Stored data:
══════════════════════════════

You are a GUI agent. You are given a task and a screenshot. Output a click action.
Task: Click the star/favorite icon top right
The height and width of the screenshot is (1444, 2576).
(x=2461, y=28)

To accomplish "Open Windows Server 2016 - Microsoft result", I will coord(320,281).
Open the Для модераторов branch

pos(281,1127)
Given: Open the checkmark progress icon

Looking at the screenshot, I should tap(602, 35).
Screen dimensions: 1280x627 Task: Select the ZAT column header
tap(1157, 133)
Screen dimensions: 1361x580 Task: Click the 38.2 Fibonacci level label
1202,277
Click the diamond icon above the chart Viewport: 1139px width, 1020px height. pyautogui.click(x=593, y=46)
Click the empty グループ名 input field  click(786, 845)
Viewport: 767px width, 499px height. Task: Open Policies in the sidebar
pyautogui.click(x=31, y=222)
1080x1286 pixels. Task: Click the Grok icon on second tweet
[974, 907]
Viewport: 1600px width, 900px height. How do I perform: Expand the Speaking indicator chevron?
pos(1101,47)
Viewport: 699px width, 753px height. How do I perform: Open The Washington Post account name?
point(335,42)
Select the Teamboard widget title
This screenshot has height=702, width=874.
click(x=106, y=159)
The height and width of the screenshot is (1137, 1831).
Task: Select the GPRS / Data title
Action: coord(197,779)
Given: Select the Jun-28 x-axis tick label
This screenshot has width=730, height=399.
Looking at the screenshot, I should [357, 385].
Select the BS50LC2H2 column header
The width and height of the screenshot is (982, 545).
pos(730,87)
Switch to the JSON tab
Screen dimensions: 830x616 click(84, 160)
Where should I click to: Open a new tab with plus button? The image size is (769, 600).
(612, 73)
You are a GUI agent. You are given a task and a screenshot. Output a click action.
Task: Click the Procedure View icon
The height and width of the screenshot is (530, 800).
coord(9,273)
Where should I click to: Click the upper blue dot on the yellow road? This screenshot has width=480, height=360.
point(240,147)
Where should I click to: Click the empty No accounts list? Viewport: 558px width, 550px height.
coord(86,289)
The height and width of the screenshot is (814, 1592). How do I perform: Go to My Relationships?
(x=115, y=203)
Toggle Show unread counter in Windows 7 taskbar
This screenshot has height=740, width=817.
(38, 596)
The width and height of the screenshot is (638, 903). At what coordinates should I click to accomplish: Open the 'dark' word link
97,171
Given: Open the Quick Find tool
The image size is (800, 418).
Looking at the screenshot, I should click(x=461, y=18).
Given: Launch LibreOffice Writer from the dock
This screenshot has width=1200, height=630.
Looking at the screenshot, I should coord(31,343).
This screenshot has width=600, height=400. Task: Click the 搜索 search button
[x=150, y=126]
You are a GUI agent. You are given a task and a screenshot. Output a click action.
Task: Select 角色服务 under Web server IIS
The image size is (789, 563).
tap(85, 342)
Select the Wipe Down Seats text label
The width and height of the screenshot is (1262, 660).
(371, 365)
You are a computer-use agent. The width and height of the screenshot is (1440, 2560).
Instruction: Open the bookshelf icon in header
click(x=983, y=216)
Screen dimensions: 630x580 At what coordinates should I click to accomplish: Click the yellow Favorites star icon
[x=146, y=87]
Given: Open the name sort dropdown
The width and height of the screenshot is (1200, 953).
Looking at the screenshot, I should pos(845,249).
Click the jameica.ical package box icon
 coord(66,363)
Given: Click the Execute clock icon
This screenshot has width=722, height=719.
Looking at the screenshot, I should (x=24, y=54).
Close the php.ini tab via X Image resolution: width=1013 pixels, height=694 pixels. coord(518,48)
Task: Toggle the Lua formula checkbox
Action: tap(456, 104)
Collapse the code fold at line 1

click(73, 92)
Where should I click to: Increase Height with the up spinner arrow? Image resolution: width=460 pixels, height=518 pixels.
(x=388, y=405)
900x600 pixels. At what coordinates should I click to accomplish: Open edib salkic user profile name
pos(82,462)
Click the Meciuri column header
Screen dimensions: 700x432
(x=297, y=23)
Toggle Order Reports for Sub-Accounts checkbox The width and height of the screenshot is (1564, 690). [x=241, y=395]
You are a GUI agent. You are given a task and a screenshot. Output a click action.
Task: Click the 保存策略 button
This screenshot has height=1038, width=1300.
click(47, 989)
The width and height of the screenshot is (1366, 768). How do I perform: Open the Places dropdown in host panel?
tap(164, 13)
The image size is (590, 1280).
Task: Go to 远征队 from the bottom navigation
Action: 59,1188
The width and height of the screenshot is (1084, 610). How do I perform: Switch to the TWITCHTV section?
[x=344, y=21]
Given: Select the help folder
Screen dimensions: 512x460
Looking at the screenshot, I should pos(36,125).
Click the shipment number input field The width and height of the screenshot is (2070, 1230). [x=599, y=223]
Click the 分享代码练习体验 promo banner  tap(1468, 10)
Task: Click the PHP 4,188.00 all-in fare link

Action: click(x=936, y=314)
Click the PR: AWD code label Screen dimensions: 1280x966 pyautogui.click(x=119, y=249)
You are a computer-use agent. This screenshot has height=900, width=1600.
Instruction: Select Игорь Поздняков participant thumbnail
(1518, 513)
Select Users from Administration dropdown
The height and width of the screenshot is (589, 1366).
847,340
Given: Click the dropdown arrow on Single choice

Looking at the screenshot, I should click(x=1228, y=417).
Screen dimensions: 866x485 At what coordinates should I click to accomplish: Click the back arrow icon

══════════════════════════════

*EXERCISE DIRECTIONS*
Lines to set down from above: the line with "The width and height of the screenshot is (1084, 610).", the line with "Click the 分享代码练习体验", and every line between, each exactly as written.

*ANSWER SPACE*
The width and height of the screenshot is (1084, 610). How do I perform: Switch to the TWITCHTV section?
[x=344, y=21]
Given: Select the help folder
Screen dimensions: 512x460
Looking at the screenshot, I should pos(36,125).
Click the shipment number input field The width and height of the screenshot is (2070, 1230). [x=599, y=223]
Click the 分享代码练习体验 promo banner  tap(1468, 10)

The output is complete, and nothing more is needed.